EXERCISE OBJECTIVE ▸ Continue the forum thread below about exploring the Dower House in Fawsley park, picking up after its final post.

TEXT ▸
• • • • • • •
# The Dower House Northants Jan 16



## BikinGlynn (Jan 2, 2016)

Don't believe this has been done for a while so thought I would share.

The Dower House stands a fair way from anywhere in Fawsley park grounds.
This is built part from local ironstone & partly from tudor red brick, it is widely contested to be the first brick building in the Uk. For this reason it is listed as an ancient monument.
Built in the 16th century it was the home of Lady Ursula de Vere after the death of her second husband Sir Edmund Knightly.
The building has been uninhabited since 1704 and is in a bad way. Its currently fenced off as English Heritage are undergoing repairs & stabilisation.

The explore.
Was looking for somewhere to go with my lad & explorer dog on this fairly miserable day & this seemed to fit the bill. We drove around the estate perimeter as there are footpaths crossing the land but everything was completely waterlogged.
We eventually opted to go in from higher ground and enjoyed the walk across the park despite a few slips & wet feet.
I was aware of the aforementioned fencing for repairs so was only expecting external shots however someone had been good enough to leave the site deserted & the main gates open 
Their concern is obviously vandalism but given the condition I was quite frankly not touching anything!


photo by Glynn Preston, on Flickr

Fantastic brickwork

P1020012 by Glynn Preston, on Flickr

The main tower

P1020018 by Glynn Preston, on Flickr

Its ok we had a good look out

P1020023 by Glynn Preston, on Flickr


P1020019 by Glynn Preston, on Flickr

Some old vandalism didn't look out of place!

P1020029 by Glynn Preston, on Flickr


P1020046 by Glynn Preston, on Flickr


P1020044 by Glynn Preston, on Flickr


P1020047 by Glynn Preston, on Flickr


P1020056 by Glynn Preston, on Flickr


P1020011 (1) by Glynn Preston, on Flickr


P1020062 by Glynn Preston, on Flickr

A few more pics of this one here.
https://www.flickr.com/photos/[email protected]/with/24048251731/


----------



## HughieD (Jan 2, 2016)

Some lovely stone-work there.


----------



## krela (Jan 2, 2016)

Lovely stuff, thanks Glynn


----------



## smiler (Jan 2, 2016)

Nice that you had the dog to spot any Secca for you, Lovely report and pics Glynn, Thanks


----------



## thorfrun (Jan 2, 2016)

I've never seen this place before, love those twisted chimney tops, excellent


----------



## BikinGlynn (Jan 2, 2016)

smiler said:


> Nice that you had the dog to spot any Secca for you, Lovely report and pics Glynn, Thanks



He's a good "excuse" though a bit conspicuous!
• • • • • • •
SUPPLIED DATA ▸
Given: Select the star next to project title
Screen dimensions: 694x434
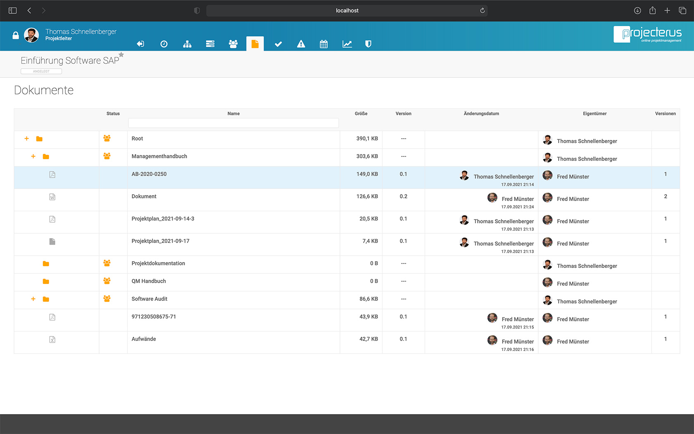Looking at the screenshot, I should point(121,54).
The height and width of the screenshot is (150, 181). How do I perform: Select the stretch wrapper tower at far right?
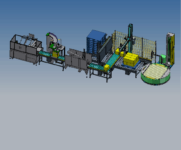pos(171,45)
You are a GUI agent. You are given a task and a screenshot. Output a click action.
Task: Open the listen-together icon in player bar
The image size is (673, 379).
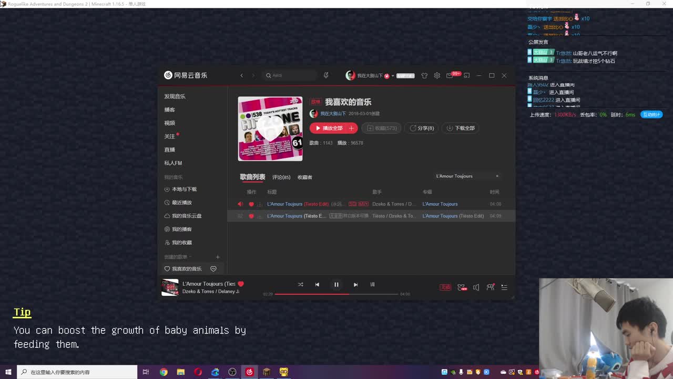pyautogui.click(x=490, y=287)
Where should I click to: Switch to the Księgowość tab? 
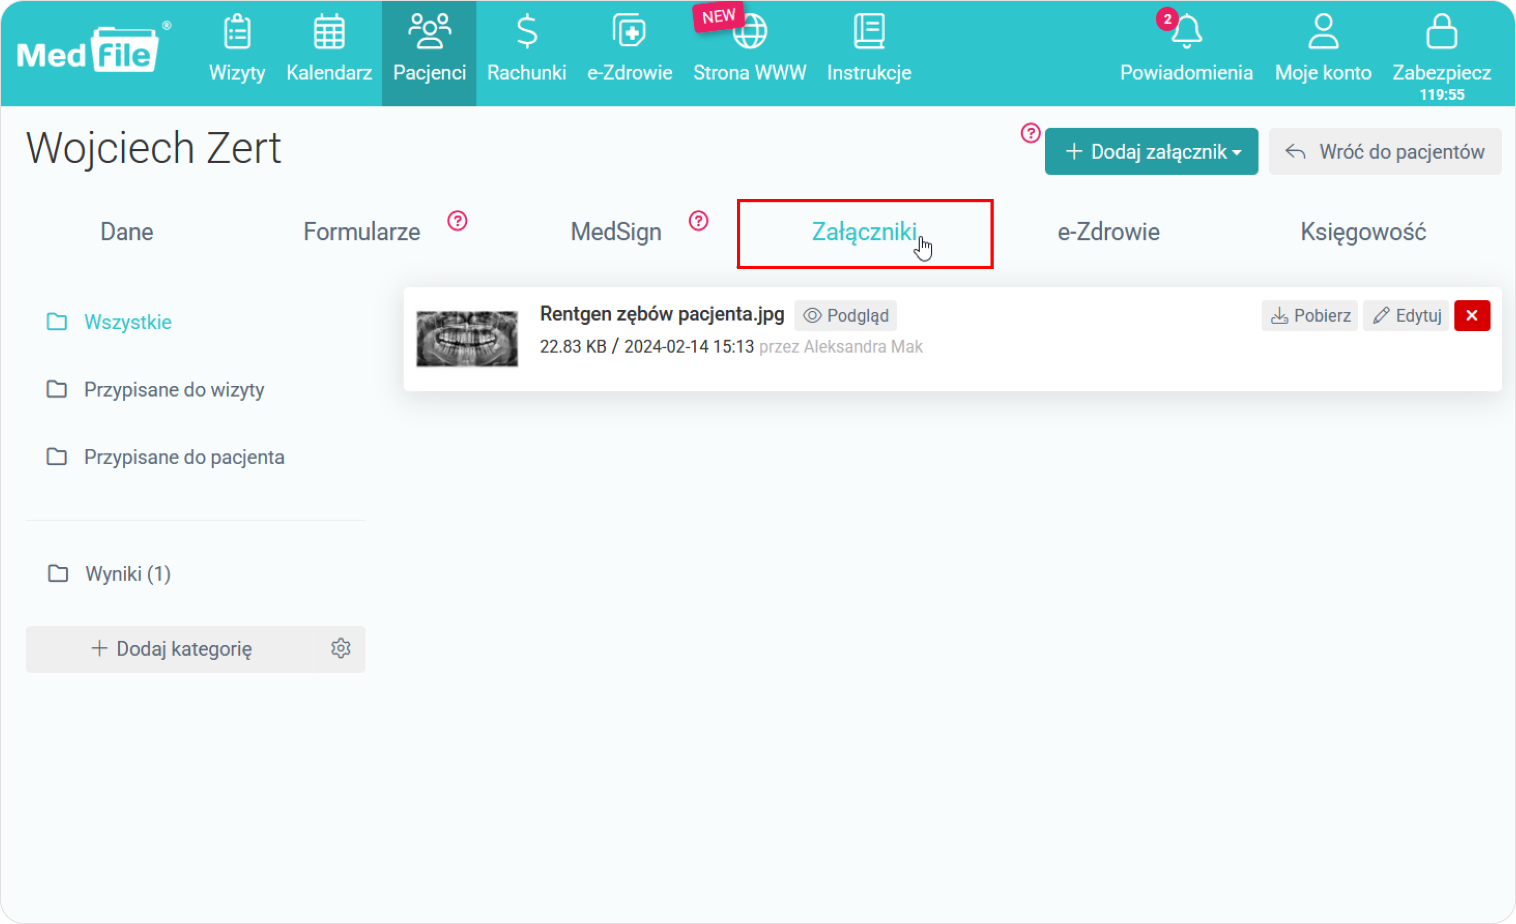pos(1363,232)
• • • • • • •
REPLY ▸
----------



## BikinGlynn (Jan 2, 2016)

thorfrun said:


> I've never seen this place before, love those twisted chimney tops, excellent[/QUOTE
> 
> It is lovely, but looks soo unstable I fear for its future! I could only find a report from 09, I can imagine on a nicer day it would b easy to b spotted, but its a vast estate so maybee not!


----------



## Sam Haltin (Jan 2, 2016)

Now that's a nice piece of history. Its amazing how in olden days they can build by using brickwork like that.


----------



## DiggerDen (Jan 2, 2016)

Love those chimneys.


----------



## UrbanX (Jan 3, 2016)

Nice one! I would not go near that in a high wind! 
I'm currently doing some listed barn conversions in a lot worse state than that. I also don't go near them in the wind!  
Fab shots, fab report, and fab find! Thanks for sharing mate!


----------



## BikinGlynn (Jan 3, 2016)

Thanks UrbamX I thought my pics are little more than average, but taken in miserable light with my little point & shoot as normal I don't suppose they r bad.
I got this for xmas! as u would expect its a bit touristy, but there obviously are a few good uns in there ;-)
Wild Ruins: The Explorer's Guide to Britain Lost Castles, Follies, Relics and Remains: Amazon.co.uk: Dave Hamilton: 9781910636022: Books


----------



## flyboys90 (Jan 3, 2016)

You've got some really nice images,thanks for showing. I hope they save the chimney stacks!


----------



## acer77 (Jan 3, 2016)

Nice dalmatian!


----------



## TheNarrator (Jan 3, 2016)

Great photos! Always good to take a lookout

Sent from my Nexus 6P using Tapatalk


----------



## BikinGlynn (Jan 3, 2016)

Hes always there, but I do try to keep his identity hidden!

P5240014b by Glynn Preston, on Flickr


----------



## UrbanP UK (Jan 25, 2016)

Am quite a fan of ruins like this, great shots I bet it was nice in its day with the spiralled chimneys etc.


----------



## Bones out (Jan 25, 2016)

Explorer dog spotty! Cool, does the vet think his pixilated head a danger?


----------



## BikinGlynn (Jan 25, 2016)

U were fooled see, hes a giraffe really!


----------



## Bones out (Jan 25, 2016)

The only sure thing thru that cunning disguise is that he is most definatly a he.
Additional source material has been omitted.